Brazil: Coordination of the Indigenous Organisations of the Brazilian Amazon (Coordenação das Organizações Indígenas da Amazônia Brasileira, COIAB)



Source: Climate Alliance

Over 500,000 indigenous people live in Brazil in 208 peoples. Among the larger groups are the Guaraní (46,000), Kaingang (29,000), Yanomami (19,000), Terêna (15,000), Kaiwá (12,000-14,000), Ticuna (12,000) and Guajajára (14,000). Indigenous people make up around 0.25% of the total population (198,739,300). COIAB was established in 1989, and comprises 75 organisations and 165 peoples dwelling in nine federal states in the Amazon region: Acre, Amapá, Roraima, Rondonia, Pará, Maranhão, Mato Grosso and Tocantins.
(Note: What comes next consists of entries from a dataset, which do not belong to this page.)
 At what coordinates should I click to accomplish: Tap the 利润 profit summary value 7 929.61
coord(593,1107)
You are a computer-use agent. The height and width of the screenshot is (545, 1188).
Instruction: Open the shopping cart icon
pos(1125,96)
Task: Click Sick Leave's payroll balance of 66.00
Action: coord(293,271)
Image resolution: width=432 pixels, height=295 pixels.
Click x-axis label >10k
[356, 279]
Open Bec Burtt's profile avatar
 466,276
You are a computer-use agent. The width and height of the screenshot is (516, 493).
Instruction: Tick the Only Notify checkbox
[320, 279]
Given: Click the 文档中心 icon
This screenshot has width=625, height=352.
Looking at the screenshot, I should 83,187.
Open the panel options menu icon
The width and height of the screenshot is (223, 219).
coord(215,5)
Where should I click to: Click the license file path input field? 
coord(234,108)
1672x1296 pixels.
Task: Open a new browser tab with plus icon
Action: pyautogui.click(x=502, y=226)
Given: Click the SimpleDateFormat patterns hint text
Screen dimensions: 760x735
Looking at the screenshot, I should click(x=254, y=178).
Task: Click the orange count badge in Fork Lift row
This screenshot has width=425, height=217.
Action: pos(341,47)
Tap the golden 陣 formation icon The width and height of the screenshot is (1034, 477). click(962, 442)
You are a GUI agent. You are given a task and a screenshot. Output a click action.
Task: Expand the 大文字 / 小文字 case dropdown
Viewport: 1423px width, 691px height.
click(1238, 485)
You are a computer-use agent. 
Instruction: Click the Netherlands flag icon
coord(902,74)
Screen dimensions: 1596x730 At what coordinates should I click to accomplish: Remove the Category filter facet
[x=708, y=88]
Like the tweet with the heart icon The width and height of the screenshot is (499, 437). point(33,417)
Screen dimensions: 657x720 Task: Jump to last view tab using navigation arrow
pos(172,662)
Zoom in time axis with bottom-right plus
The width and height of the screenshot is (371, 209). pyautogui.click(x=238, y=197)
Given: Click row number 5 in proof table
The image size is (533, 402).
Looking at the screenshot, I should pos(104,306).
It represents the interests of some 204,000 indigenous people. The tasks and aims of the organisation are support for social, cultural, economic, political and sustainable development as well as for self-determination of the indigenous peoples and organisations of the Brazilian Amazon region

 

In the Brazilian constitution of 1988, rapid safeguarding of the indigenous territories was assured. This process has increasingly stalled however. The government’s lack of interest is reflected in the fact that the financial means required for demarcation have not been made available. As yet, there is no end to the massacre of the indigenous population, the murder of indigenous leaders, threats, robberies and land invasion in Brazil. In most cases, the perpetrators can still count on impunity. According to a report by the Indigenous Missionary Council (Conselho Indigenista Missionário, CIMI), invasions into indigenous territories have increased by 95%. 109 instances were listed in the report for 1996 alone, which affected 86 indigenous peoples. The invaders were mainly interested in natural resources such as gold and tropical wood. Asian companies have invested 500 million dollars in the Brazilian timber industry and ensured themselves support from the government and local politicians for logging in indigenous areas. Violent clashes between the companies and affected population are commonplace here.

 

Although Brazil receives millions of dollars of aid to protect the rainforests, destruction of the Brazilian Amazon region continues unhindered. No concessions for the logging of precious woods such as mahogany and virola have been issued since 1996, however 80% of logging occurs illegally anyway. Effective control seems impossible given the authorities’ lack of resources. Major national projects for the construction of dams and new waterways threaten both the ecosystem and the indigenous population. With the help of credits from the World Bank, Bolivia and Brazil constructed a pipeline of over 2,500 km in length for the transport of Bolivian natural gas from Santa Cruz to the Brazilian Atlantic coast. This project caused a great deal of damage in areas of extremely high biodiversity, and will have an inestimable social impact on the indigenous population.